Dans une analyse publiée cette semaine par Axys, Sanjay Goolam, Managing Director (Securities and Execution Desk), souligne qu’après des années de sous-performance économique, d’érosion fiscale, d’une balance des paiements en détérioration, d’inégalités croissantes et d’aggravation de la position extérieure, il s’agit d’une opportunité historique de rétablir la confiance, de réorienter les priorités nationales et de mettre en œuvre des réformes structurelles audacieuses.

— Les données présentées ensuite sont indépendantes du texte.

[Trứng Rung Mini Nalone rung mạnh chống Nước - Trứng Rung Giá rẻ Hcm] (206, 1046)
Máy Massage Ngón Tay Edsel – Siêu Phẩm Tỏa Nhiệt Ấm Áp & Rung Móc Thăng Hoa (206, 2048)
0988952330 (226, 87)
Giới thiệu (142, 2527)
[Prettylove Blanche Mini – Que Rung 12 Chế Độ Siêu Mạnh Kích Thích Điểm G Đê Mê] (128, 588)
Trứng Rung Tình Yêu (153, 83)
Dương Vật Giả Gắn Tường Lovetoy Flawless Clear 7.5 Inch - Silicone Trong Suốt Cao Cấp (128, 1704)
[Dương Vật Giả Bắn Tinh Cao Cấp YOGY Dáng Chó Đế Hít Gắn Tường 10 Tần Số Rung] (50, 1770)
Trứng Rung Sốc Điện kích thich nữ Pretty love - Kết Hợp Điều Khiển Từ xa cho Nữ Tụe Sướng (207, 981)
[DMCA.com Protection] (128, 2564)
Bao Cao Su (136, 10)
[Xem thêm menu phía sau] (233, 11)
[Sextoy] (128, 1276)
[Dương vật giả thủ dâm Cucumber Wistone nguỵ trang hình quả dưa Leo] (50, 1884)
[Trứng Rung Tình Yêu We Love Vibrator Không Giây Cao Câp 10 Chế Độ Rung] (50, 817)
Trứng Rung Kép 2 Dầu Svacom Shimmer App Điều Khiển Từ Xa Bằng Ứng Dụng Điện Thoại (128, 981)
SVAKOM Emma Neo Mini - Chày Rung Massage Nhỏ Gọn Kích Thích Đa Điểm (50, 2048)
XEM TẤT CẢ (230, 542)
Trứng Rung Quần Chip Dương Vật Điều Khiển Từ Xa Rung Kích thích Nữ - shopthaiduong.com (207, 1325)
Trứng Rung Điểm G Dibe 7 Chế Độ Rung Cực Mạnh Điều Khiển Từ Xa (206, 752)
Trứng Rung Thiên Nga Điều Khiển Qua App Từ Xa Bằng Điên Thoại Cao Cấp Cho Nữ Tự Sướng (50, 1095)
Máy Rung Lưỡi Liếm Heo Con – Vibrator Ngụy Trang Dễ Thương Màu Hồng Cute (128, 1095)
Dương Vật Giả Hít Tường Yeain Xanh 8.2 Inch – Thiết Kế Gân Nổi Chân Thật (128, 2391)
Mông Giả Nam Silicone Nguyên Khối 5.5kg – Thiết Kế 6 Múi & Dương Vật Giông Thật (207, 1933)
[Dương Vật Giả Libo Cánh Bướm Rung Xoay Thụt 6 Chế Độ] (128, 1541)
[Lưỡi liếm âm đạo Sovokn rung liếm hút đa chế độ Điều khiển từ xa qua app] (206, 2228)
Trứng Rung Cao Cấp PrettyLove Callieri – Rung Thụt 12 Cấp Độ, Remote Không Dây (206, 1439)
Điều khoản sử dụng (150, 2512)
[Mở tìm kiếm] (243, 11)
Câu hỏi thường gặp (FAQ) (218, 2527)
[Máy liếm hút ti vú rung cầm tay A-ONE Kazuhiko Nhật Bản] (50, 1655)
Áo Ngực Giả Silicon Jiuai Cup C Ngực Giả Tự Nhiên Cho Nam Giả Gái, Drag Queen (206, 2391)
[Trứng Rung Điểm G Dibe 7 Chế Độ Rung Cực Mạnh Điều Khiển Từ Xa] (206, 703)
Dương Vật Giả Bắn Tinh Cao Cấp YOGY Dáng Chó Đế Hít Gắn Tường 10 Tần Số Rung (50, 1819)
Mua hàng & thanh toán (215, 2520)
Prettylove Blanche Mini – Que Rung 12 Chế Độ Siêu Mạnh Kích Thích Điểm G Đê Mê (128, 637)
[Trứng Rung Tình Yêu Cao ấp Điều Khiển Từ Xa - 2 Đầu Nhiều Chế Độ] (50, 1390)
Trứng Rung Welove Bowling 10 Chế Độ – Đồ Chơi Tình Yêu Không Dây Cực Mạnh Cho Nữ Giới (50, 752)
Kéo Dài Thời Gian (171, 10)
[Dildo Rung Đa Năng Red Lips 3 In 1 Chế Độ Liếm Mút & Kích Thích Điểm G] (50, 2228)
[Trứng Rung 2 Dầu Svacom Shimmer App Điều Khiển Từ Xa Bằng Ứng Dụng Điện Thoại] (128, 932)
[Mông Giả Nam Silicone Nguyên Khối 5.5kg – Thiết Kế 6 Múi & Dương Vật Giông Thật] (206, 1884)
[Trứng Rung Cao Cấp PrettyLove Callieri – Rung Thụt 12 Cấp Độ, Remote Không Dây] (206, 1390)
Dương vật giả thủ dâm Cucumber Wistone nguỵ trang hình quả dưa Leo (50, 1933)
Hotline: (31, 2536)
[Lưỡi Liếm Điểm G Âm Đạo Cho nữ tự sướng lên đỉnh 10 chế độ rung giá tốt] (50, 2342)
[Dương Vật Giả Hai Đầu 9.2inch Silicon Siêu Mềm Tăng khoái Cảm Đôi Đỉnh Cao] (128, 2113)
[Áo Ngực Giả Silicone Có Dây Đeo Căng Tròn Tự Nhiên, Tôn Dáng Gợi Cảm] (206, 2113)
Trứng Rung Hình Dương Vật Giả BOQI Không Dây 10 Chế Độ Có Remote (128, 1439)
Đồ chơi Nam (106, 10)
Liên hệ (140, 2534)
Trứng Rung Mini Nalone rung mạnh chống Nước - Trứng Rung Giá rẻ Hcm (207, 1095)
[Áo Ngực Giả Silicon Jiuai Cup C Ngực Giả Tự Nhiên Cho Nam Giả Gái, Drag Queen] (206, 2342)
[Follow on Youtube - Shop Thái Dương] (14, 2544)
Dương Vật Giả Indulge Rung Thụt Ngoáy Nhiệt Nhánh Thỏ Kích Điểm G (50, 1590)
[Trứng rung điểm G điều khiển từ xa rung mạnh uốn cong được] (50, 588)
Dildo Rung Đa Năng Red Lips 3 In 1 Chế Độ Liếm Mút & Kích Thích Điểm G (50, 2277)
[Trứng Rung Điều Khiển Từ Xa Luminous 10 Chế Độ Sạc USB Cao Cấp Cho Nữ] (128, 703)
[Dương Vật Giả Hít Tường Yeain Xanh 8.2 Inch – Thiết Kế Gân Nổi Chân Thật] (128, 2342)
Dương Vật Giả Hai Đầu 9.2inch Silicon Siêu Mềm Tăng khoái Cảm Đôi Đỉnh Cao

Au niveau du secteur privé, Kevin Ramkaloan, directeur de Business Mauritius, met en avant qu’il est très important d’assurer la compétitivité des activités des opérateurs, des industries, des secteurs majeurs ainsi que le climat des affaires. « Un cadre compétitif et attractif pour être en mesure de produire afin d’exporter est une nécessité incontournable », insiste-t-il. Le PM et ministre des Finances se trouve face à une situation difficile : il s’agira pour lui de maintenir une rigueur fiscale tout en dynamisant l’économie. Ce budget sera présenté également avec en toile de fond la notation de Moody’s, véritable épée de Damoclès au-dessus de la tête du gouvernement mauricien. En janvier dernier, dans le sillage de la publication de The State of the Economy, Moody’s avait changé la perspective de la situation économique de Maurice de « Stable » à « Negative ». « The outlook change to negative reflects uncertainty about Mauritius’ ability to address its challenging fiscal situation, considering the significant and socially and politically difficult fiscal adjustments involved. » L’agence de notation s’attend à ce que « le gouvernement poursuive une consolidation budgétaire globale à partir de l’exercice 2026, offrant la perspective d’inverser la détérioration budgétaire et de maintenir la solvabilité ». Par consolidation, elle veut dire « un plan global de consolidation budgétaire comprenant des mesures d’augmentation des recettes et des réductions des dépenses visant à réduire le déficit budgétaire et à placer la dette publique sur une trajectoire plus soutenable ». Faute de quoi, Maurice risque une dégradation de sa notation souveraine. Ce qui serait une catastrophe pour l’économie mauricienne, car l’accès au financement international deviendrait très difficile et les taux d’intérêt seraient extrêmement élevés. Cela entraînerait une hausse du coût de la vie et de l’inflation.
Il ne faut pas s’attendre à des miracles concernant les allocations sociales. « Nous n’avons pas d’argent », répètent Navin Ramgoolam et Paul Bérenger. Même l’obtention des Rs 10 milliards de la location de Diego Garcia ne changerait pas grand-chose. Le compte à rebours a commencé. Attendons jeudi après-midi.